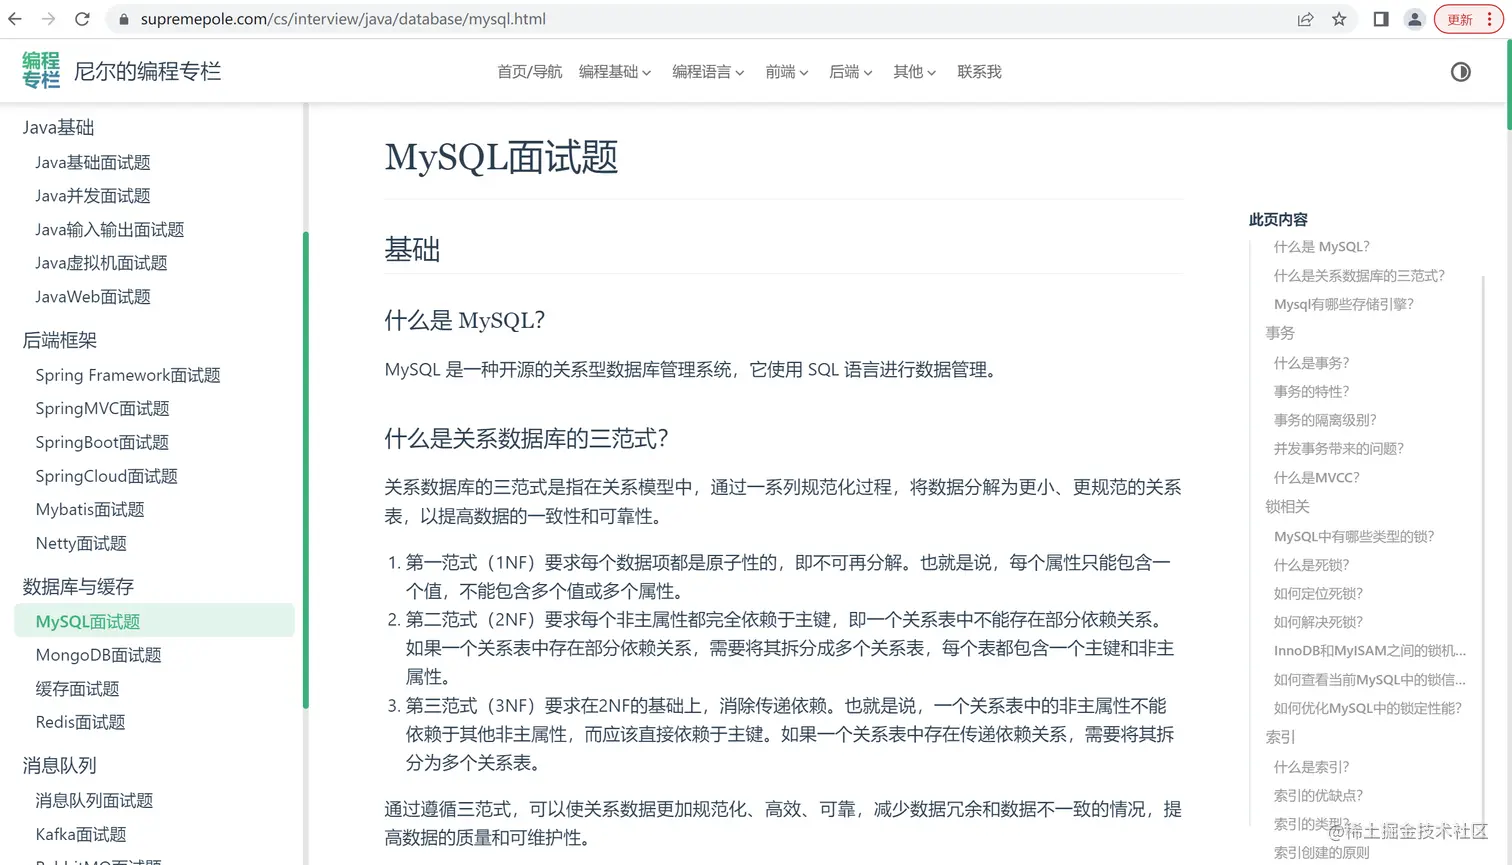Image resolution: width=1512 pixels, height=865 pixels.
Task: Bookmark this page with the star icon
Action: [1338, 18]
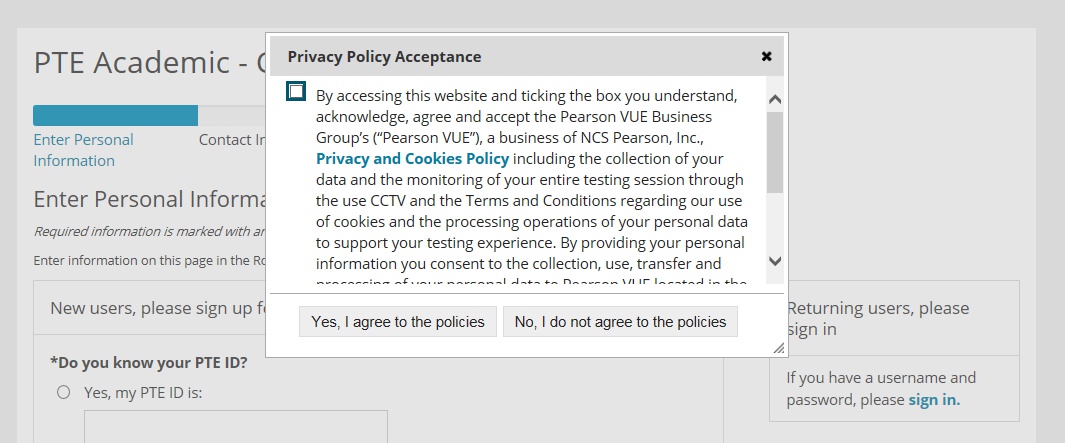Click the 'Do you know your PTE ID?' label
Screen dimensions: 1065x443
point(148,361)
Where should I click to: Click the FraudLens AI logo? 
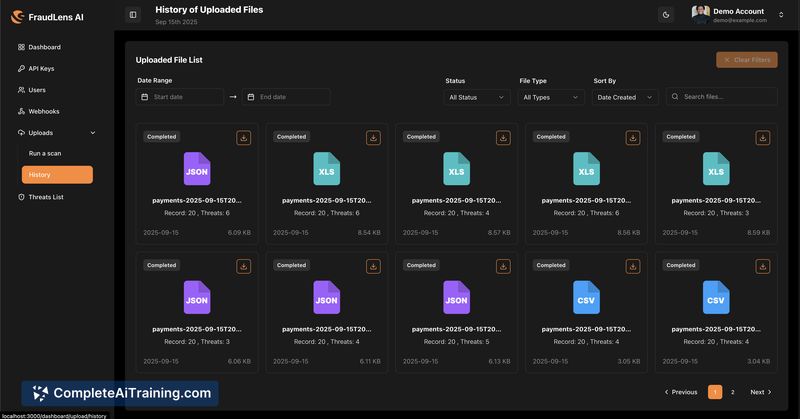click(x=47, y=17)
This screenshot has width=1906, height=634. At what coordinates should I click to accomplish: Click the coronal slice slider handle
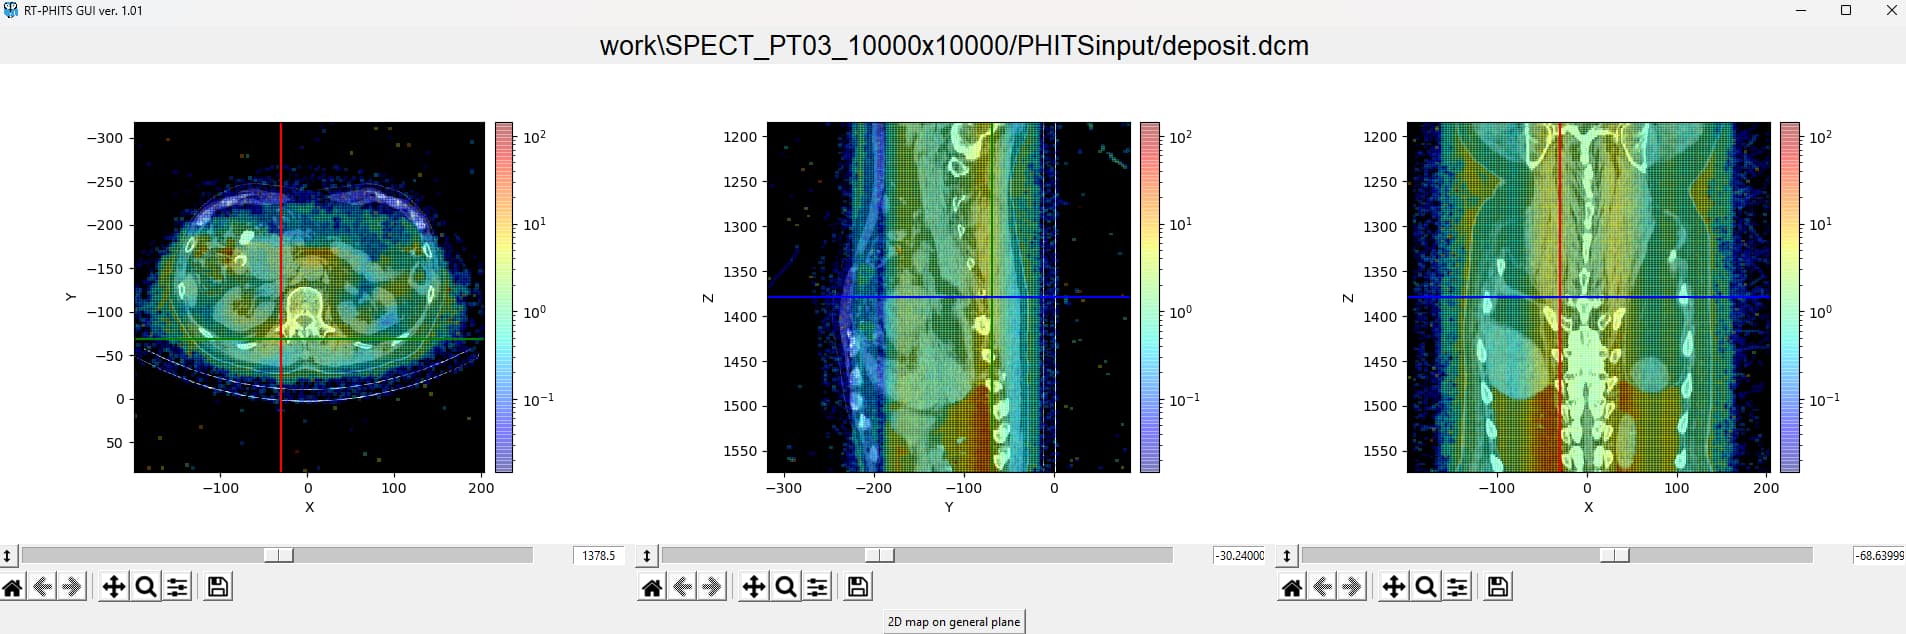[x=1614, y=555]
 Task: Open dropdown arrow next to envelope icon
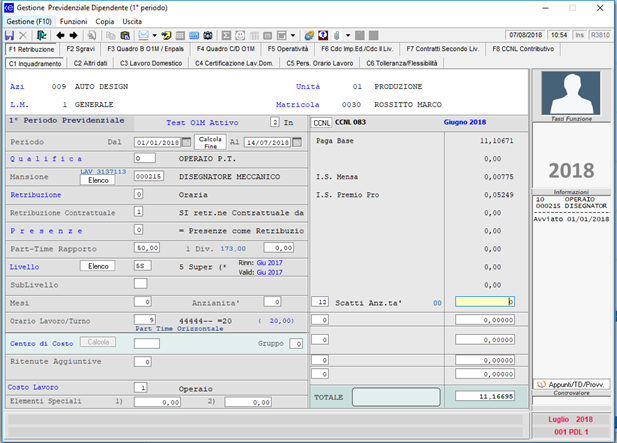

====================

## AUFGABENSTELLUNG
Suche bitte aus den obigen Datensätzen jede Zeile heraus, die das Wort „Task“ enthält, und kopiere sie. Dabei zählt die Groß- und Kleinschreibung.

## RICHTIGES ERGEBNIS
Task: Bookmark this page with the star icon
 Task: Open dropdown arrow next to envelope icon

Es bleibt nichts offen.